- Director
- Pharmaceutical Development Institute
Biography
Dr. Grandolfi has served as Vice President and Head of Chemistry, Manufacturing, and Controls (CMC) for Amarin Pharma Inc. since October 2008. He has more than 26 years experience in the pharmaceutical industry, most notably in the area of CMC product development. Prior to joining Amarin, Dr. Grandolfi held positions of increasing responsibility at Boehringer Ingelheim, DuPont-Merck, Cephalon, Alkermes, and Spherics Pharmaceuticals.

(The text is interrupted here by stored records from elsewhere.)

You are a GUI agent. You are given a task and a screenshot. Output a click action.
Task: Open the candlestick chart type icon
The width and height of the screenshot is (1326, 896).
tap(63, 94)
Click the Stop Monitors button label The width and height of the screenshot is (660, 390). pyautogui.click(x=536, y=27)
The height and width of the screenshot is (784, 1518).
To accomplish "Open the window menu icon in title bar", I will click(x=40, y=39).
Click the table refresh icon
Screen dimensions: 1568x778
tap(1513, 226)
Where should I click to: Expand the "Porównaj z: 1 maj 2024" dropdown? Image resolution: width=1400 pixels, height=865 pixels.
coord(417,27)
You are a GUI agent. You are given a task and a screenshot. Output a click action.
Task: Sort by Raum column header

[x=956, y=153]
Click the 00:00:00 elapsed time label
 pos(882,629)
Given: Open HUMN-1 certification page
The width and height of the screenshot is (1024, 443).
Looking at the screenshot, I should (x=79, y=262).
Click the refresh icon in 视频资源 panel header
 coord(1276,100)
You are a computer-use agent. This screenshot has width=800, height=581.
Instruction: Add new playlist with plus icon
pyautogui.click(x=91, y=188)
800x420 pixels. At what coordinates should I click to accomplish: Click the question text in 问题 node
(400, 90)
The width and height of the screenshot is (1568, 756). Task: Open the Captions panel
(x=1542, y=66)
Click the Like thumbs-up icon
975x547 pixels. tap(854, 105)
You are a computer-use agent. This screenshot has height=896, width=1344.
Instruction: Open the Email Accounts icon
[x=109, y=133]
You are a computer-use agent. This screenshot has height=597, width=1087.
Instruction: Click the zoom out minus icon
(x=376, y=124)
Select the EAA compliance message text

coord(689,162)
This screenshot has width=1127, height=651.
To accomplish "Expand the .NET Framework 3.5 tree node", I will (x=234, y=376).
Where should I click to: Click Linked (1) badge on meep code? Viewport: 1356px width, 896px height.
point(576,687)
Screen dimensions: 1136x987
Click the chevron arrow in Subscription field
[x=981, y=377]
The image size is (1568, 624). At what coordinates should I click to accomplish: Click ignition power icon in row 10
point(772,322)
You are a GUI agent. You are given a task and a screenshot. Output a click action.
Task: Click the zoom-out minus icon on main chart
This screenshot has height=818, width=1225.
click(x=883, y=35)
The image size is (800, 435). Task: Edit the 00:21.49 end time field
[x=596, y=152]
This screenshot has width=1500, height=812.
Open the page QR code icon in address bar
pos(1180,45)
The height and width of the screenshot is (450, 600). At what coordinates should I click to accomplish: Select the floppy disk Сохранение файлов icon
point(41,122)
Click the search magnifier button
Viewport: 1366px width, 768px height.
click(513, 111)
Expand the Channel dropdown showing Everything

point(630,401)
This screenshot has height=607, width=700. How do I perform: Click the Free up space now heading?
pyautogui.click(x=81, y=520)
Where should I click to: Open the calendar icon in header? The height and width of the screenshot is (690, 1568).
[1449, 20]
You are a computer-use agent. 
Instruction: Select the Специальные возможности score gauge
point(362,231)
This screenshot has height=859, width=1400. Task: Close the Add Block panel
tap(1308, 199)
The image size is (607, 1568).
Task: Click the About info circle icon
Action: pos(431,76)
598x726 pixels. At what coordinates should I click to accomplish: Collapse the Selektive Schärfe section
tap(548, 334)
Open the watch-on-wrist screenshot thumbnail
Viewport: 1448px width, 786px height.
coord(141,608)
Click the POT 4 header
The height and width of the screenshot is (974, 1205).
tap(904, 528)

Dr. Grandolfi’s primary areas of interest and responsibility include drug substance and drug product development, analytical testing, manufacturing, scale-up, technology transfer, stability, packaging, and clinical trial materials management. He has led the development of clinical and commercial dosage forms (including tablets, hard gelatin capsules, soft gelatin capsules, lyophilized, parenterals, and depot injections) and has He authored the CMC sections of numerous regulatory submissions, including four approved New Drug Applications (Provigil®, Risperdal Consta®, Vivitrol®, and Vascepa®). Dr. Grandolfi routinely represents the CMC function for interactions with the U.S. Food and Drug Administration (FDA) and foreign regulatory authorities. He has been an author of several scientific publications and presentations. In addition to his industry career, Dr. Grandolfi has been an instructor of undergraduate pharmaceutics courses at the Ohio State University. He has also been a member of the American Association of Pharmaceutical Scientists, American Oil Chemists Society, Controlled Release Society, and Parenteral Drug Association.
Dr. Grandolfi holds a B.S. in Pharmacy from the University of Rhode Island, a M.S. in Pharmaceutics from the University of Wisconsin–Madison, and a Ph.D. in Pharmaceutics and Pharmaceutical Chemistry from the Ohio State University. He is also a licensed pharmacist.